▸ YOUR TASK: Lines from the one containing "Clear the filter" through the end of the data are to be returned exactly, and no others.

--------------------------------------------------

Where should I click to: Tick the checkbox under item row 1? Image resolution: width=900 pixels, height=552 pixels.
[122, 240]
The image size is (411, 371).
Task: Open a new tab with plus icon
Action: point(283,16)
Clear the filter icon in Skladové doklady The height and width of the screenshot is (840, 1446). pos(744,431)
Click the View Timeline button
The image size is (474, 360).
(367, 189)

--------------------------------------------------

▸ EXERCISE SOLUTION:
Clear the filter icon in Skladové doklady The height and width of the screenshot is (840, 1446). pos(744,431)
Click the View Timeline button
The image size is (474, 360).
(367, 189)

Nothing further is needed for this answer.